Lezioni d’inglese

Diario delle cose notevoli edizione weekend del 9-10 maggio 2015

Frase del giorno


Mestieri che, tristemente, stanno scomparendo in Europa: lo spazzacamino, l’ombrellaio, l’arrotino, il sondaggista politico…”

Luca Bizzarri


 

Lezione d’inglese

Il premier conservatore David Cameron contro ogni previsione ha stravinto le elezioni inglesi di giovedì prenotando il bis a Downing Street. Cameron ha vinto per aver garantito occupazione, reddito, ripresa industriale e dei servizi. Di più. Dal punto di vista economico ha vinto l’austerità: gli inglesi con il loro voto hanno preferito chi non li prendeva in giro.

Dieci cose da sapere sulla carriera politica del trionfatore Cameron; l’errore fatale dello sfidante Miliband: schiacciarsi troppo a sinistra (ora nel Labour tornerà il blairismo, prevede il Financial Times); come gli scommettitori hanno battuto i sondaggisti; la sfida immane di tenere unito un regno mai così lacerato e il piano di Nicola Sturgeon, dopo il trionfo Snp, per un secondo referendum sull’indipendenza scozzese.

E ancora: i discorsi dei tre leader sconfitti (Miliband, Farage e Clegg si sono dimessi nel giro di poche ore, come si fa nei paesi seri) e il rebus dei rapporti che un rinvigorito Cameron instaurerà con Bruxelles (pesa come un macigno la promessa di referendum per l’uscita dall’Europa).

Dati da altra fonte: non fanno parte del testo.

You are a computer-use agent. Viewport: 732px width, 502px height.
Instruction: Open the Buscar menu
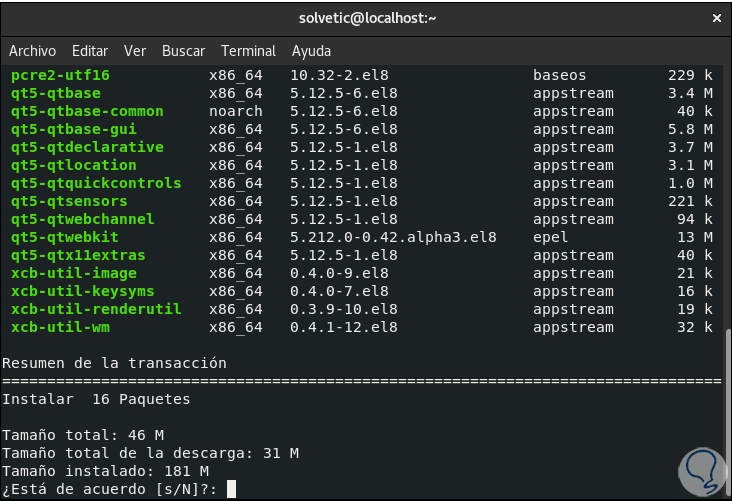tap(183, 50)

Infine qualche insegnamento ad uso domestico che arriva da Londra: le elezioni si vincono al centro; i populisti scadono presto e inseguire gli estremismi spesso fa perdere molti voti. Quanto all’annosissima questione della legge elettorale: Cameron si è aggiudicato la maggioranza assoluta in Parlamento (331 seggi) col 36% dei voti. Va avanti così da due secoli. La famosa instabilità inglese…

 

Se ne parla oggi

Tragedia greca. La Germania taglia le tasse (e si ritrova nelle casse un mega tesoretto da 38 miliardi di euro grazie al boom di entrate fiscali) ma per trovare un accordo sulla Grecia servirà più tempo, secondo il presidente dell’Eurogruppo, Jeroen Dijsselbloem. Il vertice di lunedì sarà un’altra volta interlocutorio. Il caso del giorno però è un altro: scrive il Wsj che le bozze di negoziato che il ministro Varoufakis ha consegnato ai paesi europei sono diverse da quel che Atene sta trattando a Bruxelles.

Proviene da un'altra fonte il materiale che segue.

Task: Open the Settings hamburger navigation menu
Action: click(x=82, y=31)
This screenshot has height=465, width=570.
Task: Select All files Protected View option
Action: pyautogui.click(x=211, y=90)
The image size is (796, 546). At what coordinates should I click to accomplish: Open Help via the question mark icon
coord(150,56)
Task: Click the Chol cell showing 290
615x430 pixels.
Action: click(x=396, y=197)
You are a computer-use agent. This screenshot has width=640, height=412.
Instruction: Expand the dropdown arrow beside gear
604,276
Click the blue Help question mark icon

Grande Fratello. Cosa stanno facendo (dal punto di vista informatico) i paesi europeiper combattere il terrorismo; perchè la pesca a strascico di metadati (dichiarata illegale dalla Corte Federale Usa) limita la privacy ma “forse è richiesta dalle necessità della sicurezza”; e la battaglia politica (Gabriel contro Merkel) sui servizi segreti al traino della Nsa scoppiata in Germania.

Centrale del terrore. In Pakistan i taliban rivendicano l’attentato contro un elicottero con a bordo diplomatici stranieri. Il velivolo è stato abbattuto nel nord est del paese ed è precipitato su una scuola. Sono morti i due piloti, gli ambasciatori di Norvegia e Filippine e le mogli degli ambasciatori di Malesia e Indonesia. Slate invece pubblica un bel reportage sul corpo d’elite tutto al femminile dell’esercito Usa, impegnato nelle missioni più pericolose in Afghanistan.

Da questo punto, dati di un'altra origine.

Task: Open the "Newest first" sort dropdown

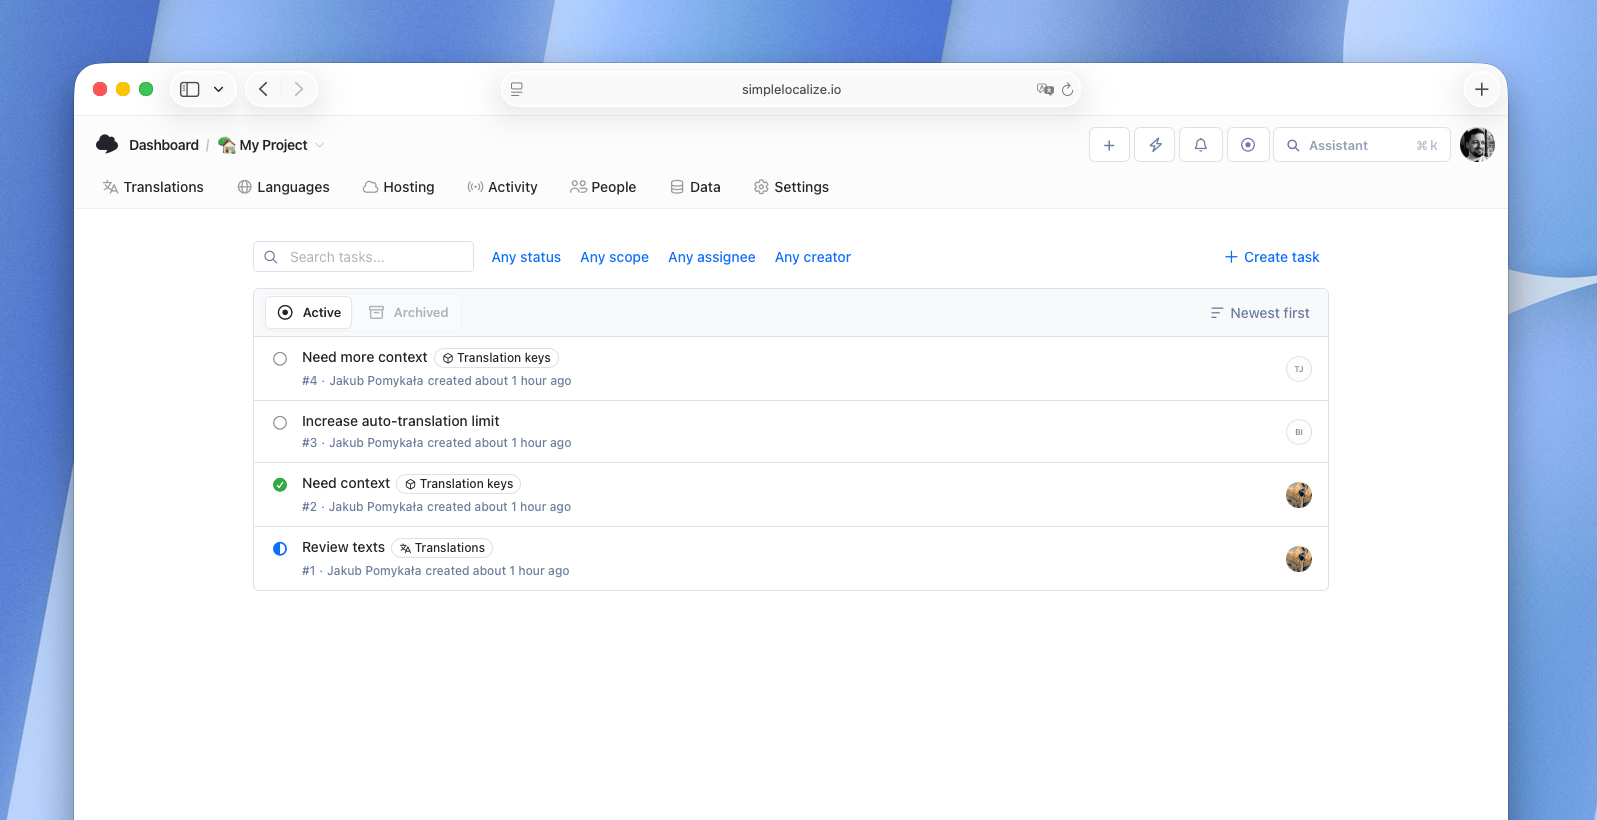Action: [x=1260, y=313]
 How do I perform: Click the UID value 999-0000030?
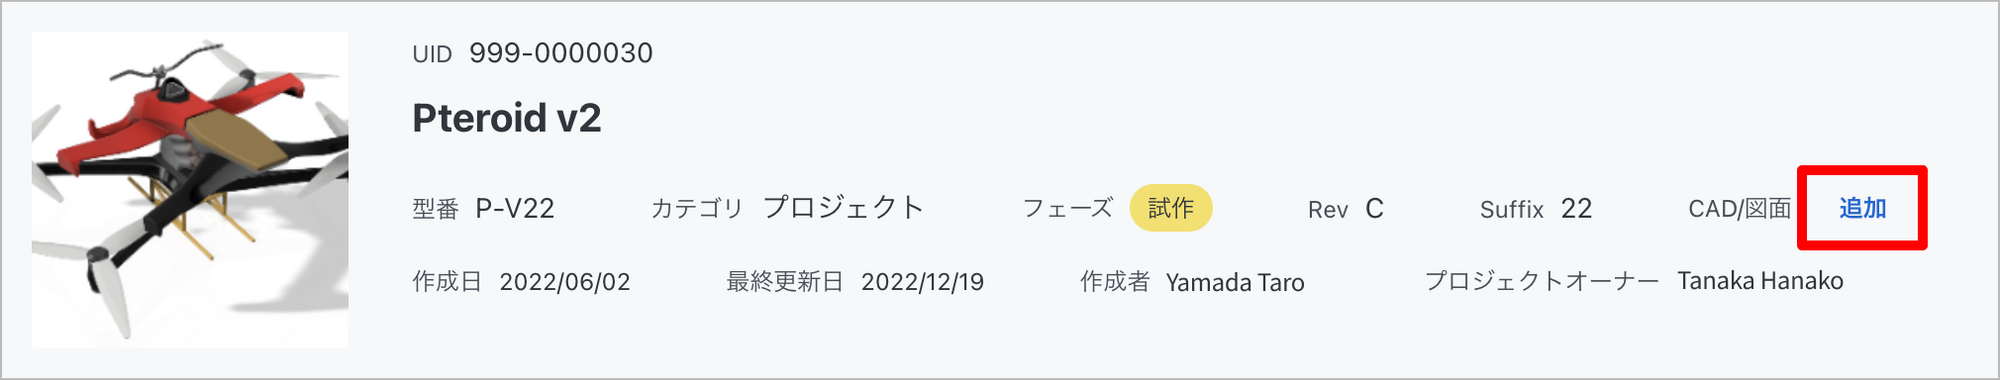[561, 53]
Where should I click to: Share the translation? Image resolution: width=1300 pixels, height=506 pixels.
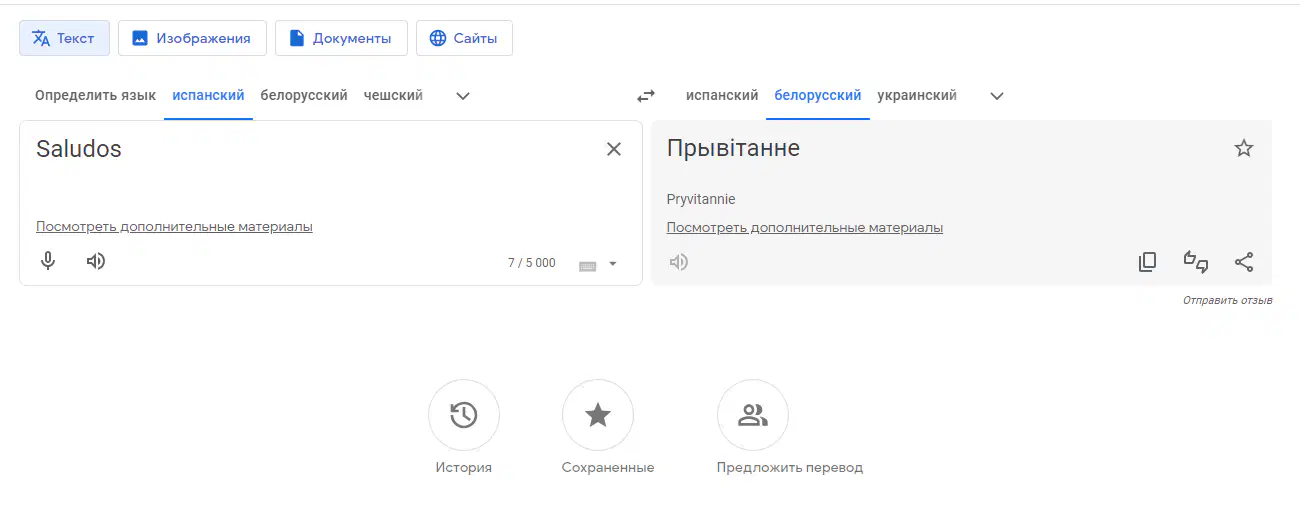pyautogui.click(x=1244, y=262)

Jihad quotidiana. Come si fa la guerra al Califfo? Gli americani hanno disimparato come si combatte e ora in Iraq dovrebbero prendere esempio dalle grandi insurgency africane nei ’70, spiega un super consulente privato. Intanto in Siria il presidente Assad torna sotto accusa: “bombe alla clorina in tre villaggi.” Damasco vuole riguadagnare il controllo dei territori catturati dai ribelli islamici.

Un cinese a Mosca. Il presidente cinese Xi Jinping è in visita ufficiale da Putin. Lo scopo è triplice: confermare accordi commerciali sul gas e la via della Seta, specificare gli ultimi dettagli di esercitazioni congiunte sino russe nel Mediterraneo e soprattutto confermare la vicinanza, in una sorta di alleanza. Mentre i deludenti risultati economici spingono in alto la propaganda anti Usa di Pechino: “Basta fare i poliziotti del mondo”.

Alberta, stai serena. Quel ricco (e conservatore) stato del Canada in cui il nuovo prezzo del petrolio ha causato una rivoluzione.